Car au centre éducatif de Velars-sur-Ouche, il y a une vie, une vie sexuelle, des couples, des naissances et des morts, toutes choses bien étrangères aux « vies » des institutions et absentes également des lieux d'accueil pour enfants. Et si finalement l'apport des animaux était avant tout celui-là :réintroduire la vie. Hervé Morey en est convaincu : « L'environnement éducatif, le contenu professionnel et occupationnel qu'on lui donne, ça ne suffit pas. La dépersonnalisation des lieux d'accueil n'empêche pas de bâtir un projet professionnel par exemple... mais pour le reste, pour la vie de tous les jours ? » Pour lui, le besoin d'envoyer les jeunes faire des séjours en « lieux de vie » est, à cet égard, significatif.

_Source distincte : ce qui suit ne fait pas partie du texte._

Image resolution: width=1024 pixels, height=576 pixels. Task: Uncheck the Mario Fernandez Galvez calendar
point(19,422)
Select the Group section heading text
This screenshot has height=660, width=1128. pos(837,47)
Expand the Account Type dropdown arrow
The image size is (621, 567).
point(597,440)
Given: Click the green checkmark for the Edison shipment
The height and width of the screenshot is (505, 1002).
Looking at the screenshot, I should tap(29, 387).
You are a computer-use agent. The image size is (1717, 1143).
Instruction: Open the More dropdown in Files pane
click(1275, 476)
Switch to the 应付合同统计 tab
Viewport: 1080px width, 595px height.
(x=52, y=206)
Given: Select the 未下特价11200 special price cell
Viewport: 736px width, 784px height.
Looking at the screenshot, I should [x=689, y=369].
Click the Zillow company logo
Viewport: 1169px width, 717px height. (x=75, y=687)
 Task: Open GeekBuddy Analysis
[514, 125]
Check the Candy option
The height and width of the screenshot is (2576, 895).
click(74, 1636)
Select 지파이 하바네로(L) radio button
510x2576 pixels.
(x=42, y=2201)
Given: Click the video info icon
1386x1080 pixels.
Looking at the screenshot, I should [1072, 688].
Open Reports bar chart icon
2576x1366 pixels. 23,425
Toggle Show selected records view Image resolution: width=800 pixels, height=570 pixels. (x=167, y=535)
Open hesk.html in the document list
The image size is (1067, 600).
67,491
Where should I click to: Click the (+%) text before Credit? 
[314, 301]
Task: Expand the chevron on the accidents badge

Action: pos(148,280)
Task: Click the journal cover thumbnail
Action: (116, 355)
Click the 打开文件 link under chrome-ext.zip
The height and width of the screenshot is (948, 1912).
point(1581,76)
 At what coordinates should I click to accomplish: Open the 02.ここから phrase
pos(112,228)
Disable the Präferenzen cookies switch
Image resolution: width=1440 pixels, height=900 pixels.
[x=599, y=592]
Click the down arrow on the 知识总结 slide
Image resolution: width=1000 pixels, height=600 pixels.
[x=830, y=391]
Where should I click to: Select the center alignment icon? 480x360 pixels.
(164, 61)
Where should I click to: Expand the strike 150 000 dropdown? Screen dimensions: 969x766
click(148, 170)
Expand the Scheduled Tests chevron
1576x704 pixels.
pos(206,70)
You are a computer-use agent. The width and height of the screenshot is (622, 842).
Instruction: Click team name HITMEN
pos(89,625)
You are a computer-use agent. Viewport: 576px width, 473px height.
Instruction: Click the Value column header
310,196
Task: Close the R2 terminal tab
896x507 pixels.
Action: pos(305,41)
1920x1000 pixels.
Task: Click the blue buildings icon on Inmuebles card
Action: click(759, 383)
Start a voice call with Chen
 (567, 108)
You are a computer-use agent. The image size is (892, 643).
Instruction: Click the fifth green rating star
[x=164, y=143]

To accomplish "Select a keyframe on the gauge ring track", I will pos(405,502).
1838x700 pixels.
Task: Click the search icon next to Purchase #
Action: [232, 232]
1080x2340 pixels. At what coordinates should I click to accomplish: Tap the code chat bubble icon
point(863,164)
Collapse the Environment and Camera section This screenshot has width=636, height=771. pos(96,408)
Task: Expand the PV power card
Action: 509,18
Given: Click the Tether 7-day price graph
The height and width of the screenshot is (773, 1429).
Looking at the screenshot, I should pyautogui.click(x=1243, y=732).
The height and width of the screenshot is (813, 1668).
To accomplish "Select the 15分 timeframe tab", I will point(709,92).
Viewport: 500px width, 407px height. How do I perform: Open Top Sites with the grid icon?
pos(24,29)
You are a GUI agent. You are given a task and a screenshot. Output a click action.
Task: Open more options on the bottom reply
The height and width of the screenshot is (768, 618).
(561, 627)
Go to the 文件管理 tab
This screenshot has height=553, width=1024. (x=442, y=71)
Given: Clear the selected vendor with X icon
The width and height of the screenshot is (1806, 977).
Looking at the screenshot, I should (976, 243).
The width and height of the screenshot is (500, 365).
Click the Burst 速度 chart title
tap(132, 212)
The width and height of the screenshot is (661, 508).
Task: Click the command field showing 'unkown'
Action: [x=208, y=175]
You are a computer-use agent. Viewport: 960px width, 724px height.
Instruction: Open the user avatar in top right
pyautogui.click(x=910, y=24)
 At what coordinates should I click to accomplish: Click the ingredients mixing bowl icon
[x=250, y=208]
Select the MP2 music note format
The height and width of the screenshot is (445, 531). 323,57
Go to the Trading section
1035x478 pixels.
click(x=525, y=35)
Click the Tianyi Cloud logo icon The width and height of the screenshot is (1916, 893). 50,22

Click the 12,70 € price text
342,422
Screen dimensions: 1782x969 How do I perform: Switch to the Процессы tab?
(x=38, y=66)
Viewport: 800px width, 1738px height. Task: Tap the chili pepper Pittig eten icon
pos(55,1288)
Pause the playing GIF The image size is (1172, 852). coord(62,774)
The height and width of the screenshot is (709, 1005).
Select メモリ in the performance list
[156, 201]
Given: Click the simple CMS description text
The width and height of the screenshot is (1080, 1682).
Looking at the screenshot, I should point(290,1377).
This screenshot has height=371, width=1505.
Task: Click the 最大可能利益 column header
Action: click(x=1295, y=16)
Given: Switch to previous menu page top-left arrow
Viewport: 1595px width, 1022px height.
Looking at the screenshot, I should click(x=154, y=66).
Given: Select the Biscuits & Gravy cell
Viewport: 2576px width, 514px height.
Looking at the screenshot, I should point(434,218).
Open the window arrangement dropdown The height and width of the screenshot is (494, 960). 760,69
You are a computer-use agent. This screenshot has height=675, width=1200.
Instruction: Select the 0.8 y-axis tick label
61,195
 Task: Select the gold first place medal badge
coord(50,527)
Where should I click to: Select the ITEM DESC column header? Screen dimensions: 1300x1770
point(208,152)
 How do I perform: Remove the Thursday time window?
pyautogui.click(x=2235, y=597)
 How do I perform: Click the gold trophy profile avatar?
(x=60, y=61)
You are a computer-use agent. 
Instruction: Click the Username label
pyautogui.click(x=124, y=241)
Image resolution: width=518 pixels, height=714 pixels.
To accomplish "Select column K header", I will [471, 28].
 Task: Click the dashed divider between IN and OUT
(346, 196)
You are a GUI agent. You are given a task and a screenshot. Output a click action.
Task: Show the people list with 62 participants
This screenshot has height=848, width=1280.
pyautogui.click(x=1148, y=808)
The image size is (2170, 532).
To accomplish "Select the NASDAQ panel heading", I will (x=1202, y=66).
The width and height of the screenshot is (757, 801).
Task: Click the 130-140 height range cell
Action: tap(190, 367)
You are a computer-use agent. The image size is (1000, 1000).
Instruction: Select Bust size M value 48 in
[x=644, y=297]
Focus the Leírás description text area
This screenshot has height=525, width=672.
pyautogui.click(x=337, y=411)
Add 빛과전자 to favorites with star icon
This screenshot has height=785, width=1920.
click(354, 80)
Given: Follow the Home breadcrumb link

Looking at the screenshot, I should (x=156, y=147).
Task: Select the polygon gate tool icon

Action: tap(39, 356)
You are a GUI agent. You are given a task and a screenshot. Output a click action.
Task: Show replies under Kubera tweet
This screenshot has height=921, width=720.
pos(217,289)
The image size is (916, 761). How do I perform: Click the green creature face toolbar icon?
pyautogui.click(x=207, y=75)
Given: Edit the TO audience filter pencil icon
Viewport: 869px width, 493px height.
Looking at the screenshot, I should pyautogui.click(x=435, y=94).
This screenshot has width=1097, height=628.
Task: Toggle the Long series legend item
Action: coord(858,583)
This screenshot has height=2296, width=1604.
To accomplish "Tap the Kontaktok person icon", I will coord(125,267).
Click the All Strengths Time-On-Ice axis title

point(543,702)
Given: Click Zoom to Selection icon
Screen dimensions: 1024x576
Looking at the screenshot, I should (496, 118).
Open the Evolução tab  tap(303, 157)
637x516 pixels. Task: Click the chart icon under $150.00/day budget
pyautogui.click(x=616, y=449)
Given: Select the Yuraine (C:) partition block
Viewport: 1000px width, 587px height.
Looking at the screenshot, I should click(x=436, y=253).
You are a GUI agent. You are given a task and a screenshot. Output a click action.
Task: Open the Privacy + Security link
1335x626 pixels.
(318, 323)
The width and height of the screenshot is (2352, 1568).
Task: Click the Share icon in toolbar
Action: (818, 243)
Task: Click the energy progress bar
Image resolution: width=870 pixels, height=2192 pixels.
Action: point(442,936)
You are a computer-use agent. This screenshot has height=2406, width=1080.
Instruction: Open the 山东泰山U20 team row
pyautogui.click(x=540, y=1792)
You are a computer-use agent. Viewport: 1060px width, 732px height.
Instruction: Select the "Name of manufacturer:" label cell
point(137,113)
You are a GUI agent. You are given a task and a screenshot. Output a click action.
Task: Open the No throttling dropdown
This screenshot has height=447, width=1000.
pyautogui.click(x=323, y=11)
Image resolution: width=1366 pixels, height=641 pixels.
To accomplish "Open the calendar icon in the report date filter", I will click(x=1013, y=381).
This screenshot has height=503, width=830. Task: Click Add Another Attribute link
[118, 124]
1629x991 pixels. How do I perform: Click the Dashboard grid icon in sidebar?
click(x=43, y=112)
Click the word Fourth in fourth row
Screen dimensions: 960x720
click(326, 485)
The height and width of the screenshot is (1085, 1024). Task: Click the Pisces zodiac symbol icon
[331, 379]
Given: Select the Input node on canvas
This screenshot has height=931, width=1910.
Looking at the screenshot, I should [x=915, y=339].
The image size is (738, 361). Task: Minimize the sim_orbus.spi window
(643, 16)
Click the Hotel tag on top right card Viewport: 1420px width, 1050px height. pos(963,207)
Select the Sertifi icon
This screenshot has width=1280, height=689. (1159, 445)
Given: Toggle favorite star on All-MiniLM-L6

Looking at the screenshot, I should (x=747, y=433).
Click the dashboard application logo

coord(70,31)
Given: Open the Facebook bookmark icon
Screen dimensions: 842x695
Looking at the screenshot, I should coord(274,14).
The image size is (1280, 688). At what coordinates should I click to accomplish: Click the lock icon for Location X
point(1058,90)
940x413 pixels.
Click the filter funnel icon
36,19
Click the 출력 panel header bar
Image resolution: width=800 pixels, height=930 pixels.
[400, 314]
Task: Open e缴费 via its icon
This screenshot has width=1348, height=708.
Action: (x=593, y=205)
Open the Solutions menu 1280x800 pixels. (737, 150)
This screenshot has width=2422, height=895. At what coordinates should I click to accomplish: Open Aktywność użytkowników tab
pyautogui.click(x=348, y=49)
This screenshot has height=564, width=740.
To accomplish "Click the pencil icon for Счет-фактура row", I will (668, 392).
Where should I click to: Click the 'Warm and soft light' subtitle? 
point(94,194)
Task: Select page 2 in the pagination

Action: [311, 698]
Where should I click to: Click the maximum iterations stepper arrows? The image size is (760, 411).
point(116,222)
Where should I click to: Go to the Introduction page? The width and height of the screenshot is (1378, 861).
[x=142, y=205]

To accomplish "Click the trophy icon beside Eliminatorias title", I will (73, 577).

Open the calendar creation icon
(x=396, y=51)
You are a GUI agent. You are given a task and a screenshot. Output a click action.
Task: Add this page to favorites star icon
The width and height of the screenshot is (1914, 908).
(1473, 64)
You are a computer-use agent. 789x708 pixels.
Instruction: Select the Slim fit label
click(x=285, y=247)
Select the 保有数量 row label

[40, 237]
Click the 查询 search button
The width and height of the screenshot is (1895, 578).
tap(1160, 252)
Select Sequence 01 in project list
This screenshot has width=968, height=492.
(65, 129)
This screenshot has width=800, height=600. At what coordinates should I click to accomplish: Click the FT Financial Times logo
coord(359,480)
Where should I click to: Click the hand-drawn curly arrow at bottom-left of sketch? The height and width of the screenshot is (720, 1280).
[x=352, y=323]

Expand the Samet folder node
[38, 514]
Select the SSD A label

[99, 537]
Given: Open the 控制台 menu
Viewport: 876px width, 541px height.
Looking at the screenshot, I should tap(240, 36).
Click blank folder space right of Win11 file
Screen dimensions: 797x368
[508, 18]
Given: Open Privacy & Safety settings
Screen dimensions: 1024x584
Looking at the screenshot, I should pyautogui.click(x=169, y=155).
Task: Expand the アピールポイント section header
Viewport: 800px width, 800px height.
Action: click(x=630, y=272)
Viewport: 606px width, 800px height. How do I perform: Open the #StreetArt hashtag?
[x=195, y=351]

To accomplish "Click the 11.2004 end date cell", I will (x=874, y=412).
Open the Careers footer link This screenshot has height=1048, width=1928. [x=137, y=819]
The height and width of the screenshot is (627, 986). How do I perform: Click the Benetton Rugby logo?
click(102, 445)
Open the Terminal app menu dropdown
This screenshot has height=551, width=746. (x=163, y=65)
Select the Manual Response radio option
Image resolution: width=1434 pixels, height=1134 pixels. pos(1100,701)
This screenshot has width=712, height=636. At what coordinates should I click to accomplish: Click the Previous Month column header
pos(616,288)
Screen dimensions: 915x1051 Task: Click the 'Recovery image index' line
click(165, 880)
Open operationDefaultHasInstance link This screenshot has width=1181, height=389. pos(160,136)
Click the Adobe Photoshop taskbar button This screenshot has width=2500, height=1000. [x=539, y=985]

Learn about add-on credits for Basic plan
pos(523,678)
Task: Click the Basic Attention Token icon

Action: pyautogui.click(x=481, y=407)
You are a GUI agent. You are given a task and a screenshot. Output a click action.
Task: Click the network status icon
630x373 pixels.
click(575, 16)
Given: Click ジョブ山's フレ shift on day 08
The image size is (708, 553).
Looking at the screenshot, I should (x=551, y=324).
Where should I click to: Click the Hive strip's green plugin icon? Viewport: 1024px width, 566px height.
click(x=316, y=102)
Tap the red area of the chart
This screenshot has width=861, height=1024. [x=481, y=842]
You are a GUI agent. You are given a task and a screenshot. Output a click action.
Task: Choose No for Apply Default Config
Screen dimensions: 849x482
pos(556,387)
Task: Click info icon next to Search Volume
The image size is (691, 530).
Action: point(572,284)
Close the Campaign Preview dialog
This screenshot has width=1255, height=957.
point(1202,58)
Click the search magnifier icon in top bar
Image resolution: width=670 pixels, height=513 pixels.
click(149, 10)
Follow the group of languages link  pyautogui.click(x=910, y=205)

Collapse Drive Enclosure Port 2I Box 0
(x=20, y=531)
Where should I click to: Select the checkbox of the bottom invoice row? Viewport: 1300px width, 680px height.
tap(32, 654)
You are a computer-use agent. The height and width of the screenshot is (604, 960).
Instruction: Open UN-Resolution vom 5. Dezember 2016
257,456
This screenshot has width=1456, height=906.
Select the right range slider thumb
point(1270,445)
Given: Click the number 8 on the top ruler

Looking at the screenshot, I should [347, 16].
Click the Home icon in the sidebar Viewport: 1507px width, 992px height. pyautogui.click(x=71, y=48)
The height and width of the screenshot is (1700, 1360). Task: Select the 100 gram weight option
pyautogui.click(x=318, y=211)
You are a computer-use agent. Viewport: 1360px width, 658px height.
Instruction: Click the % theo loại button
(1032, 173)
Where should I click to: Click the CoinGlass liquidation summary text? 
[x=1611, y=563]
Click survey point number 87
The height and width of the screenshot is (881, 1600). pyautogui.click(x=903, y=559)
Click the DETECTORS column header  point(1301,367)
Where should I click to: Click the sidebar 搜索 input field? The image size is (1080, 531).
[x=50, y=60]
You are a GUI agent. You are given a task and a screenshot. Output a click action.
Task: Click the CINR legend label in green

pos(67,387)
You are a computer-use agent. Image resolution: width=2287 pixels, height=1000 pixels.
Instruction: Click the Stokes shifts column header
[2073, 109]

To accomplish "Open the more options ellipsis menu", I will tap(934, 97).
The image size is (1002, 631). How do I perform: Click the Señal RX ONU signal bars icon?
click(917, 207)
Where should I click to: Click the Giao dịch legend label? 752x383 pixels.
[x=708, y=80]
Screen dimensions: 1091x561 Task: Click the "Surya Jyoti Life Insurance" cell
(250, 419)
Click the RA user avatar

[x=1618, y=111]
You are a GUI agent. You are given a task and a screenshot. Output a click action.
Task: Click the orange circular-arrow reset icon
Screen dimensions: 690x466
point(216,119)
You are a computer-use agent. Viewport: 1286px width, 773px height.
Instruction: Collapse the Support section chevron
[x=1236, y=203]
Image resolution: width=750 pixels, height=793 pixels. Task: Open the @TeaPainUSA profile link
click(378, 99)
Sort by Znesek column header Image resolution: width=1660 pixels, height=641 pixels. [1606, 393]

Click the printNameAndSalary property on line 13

Alors « pourquoi ne pas être nous-mêmes un lieu de vie ? »
Via la vie, c'est ici l'affectif qui peut avoir droit de cité, là où, habituellement, sa présence dérange et reste délicate à gérer. « L'animal devient le médiateur de la relation affective. On est dans une triangulation et non plus dans une relation duelle enfant/éducateur. » Mots doux, diminutifs, adjectifs possessifs s'adressent à l'animal et peuvent dire l'attachement, créer des liens. Média, l'animal est donc un appui pédagogique qui permet de passer des contrats avec les jeunes. C'est aussi un vecteur d'ouverture de l'institution : des classes sont régulièrement accueillies pour visiter les élevages, guidées par les jeunes éleveurs eux-mêmes en outre, on sait que, parfois, on peut compter sur les voisins, pendant le week-end, en cas de « coups durs ».
Tout se passe en effet comme si l'élevage des volailles réintroduisait quelque chose de la « vraie vie ». Quelque chose de plus évident, qui donne du sens à la vie de groupe, quelque chose de l'ordre de la croyance qui donne les moyens de se sentir accroché. « Quand un jeune part en week-end et qu'il me dit :'je suis là lundi Monsieur ". Ça veut dire :'comptez sur moi lundi, je viens m'occuper des poussins... lundi, j'ai des choses à faire ici ". »
Valérie Larmignat
(1) Inpacte - Institut polyvalent d'actions éducatives : 21370 Velars-sur-Ouche - Tél. 03 80 33 62 40.